Grange et al. (2012) made an important point that while performing a prophylactic gastropexy is a relatively routine procedure, it is crucial to remember that the procedure is not without risk. Possible complications of prophylactic gastropexy, while rare, include anaesthetic complications, surgical failure with need for possible repair, changes in gastric motility, leakage of caustic stomach contents into the abdominal cavity secondary to full-thickness tissue penetration, and other complications related to increased surgery and anaesthesia time. It is essential to take into consideration individual patient factors when deciding if the benefit of an extra surgical procedure outweighs the risks. The documented complication rates for a gastropexy depends on the specific technique utilised with a recent shift towards a more minimally invasive procedure. Loy Son et al. (2016) evaluated complications following laparoscopic-assisted gastropexy in dogs. This study noted an intraoperative complication rate of 4-10% which included organ laceration, unsatisfactory suture location, and surgical access issues. A postoperative complication rate of 34% was found secondary to surgical site abnormalities (swelling, bruising, erythema, seroma formation, surgical site infection) with a majority of complications being minor and self-limiting.

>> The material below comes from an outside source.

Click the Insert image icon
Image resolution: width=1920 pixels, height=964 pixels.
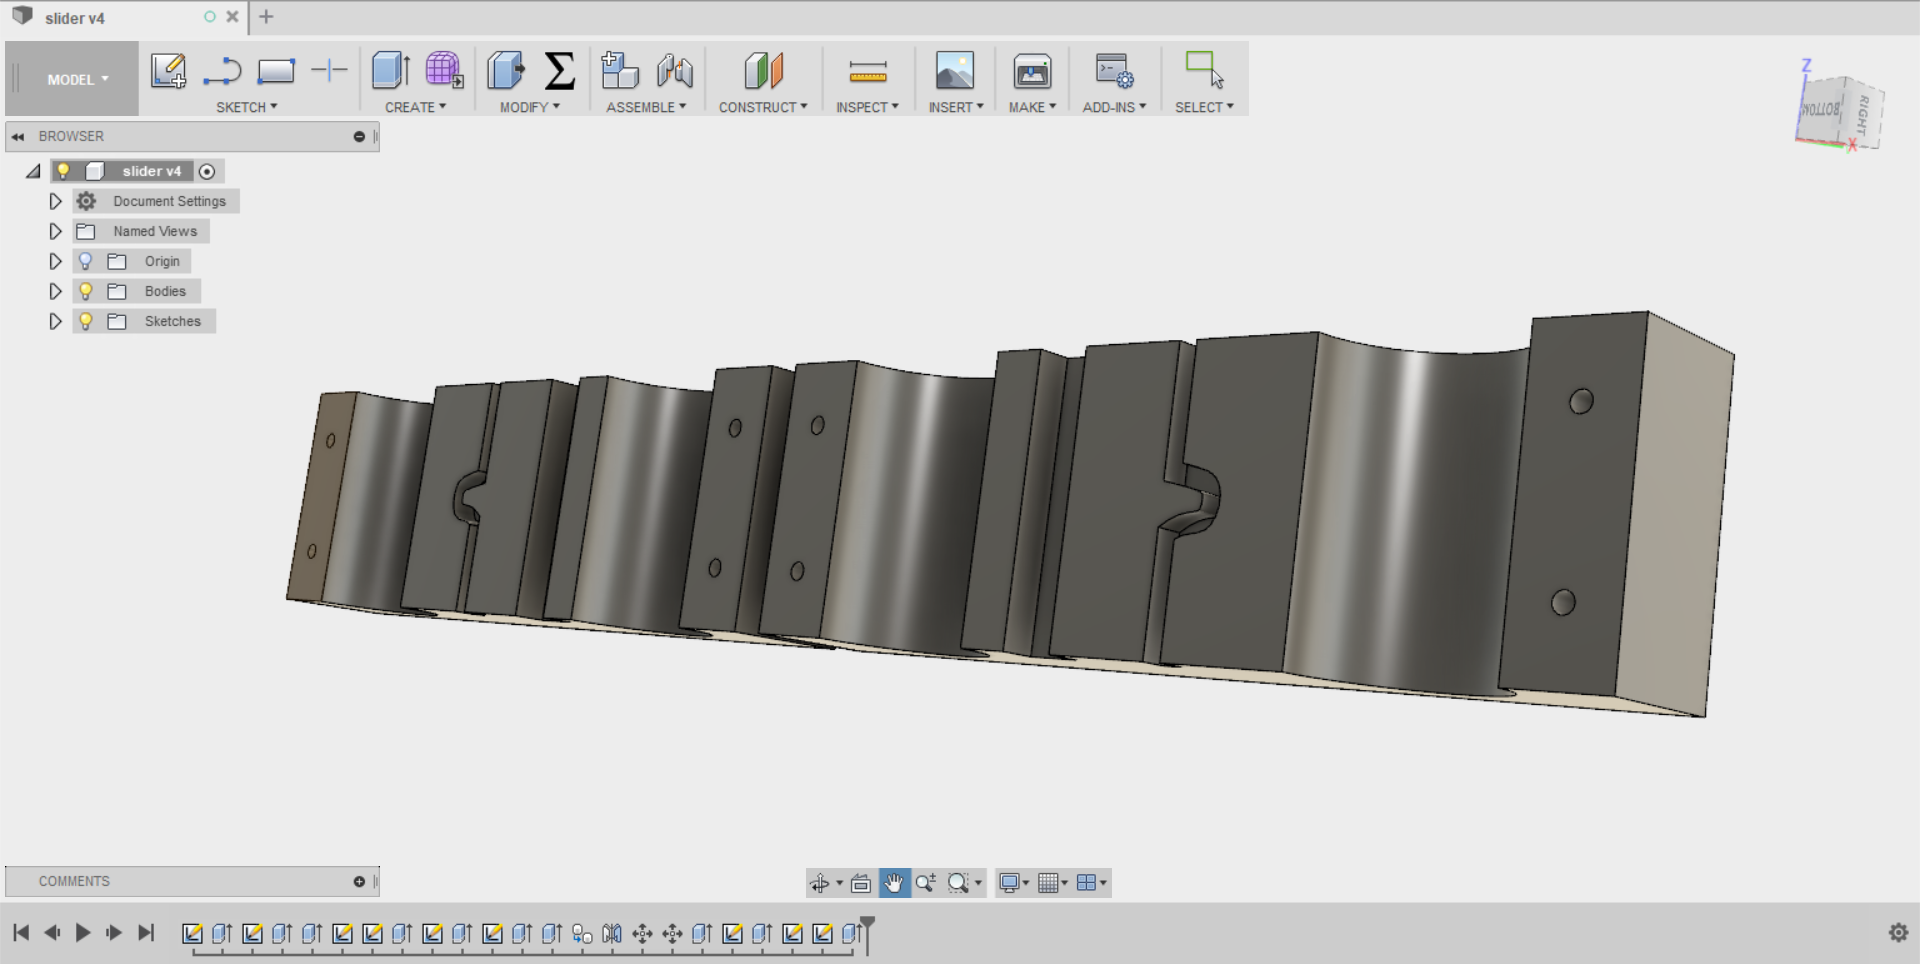[x=954, y=71]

Further research is needed in order to answer this PICO question. More ideal study designs include prospective cohort or case-control studies with follow-up information taken over the course of each dog’s lifetime, but ethical dilemmas may preclude these studies from progressing. Currently, there is no strong evidence that shows causation between complete splenectomy and GDV development, so it is difficult to draw clinical conclusions as to if a concurrent prophylactic gastropexy during and / or soon after complete splenectomy is of benefit to the general population of canine patients.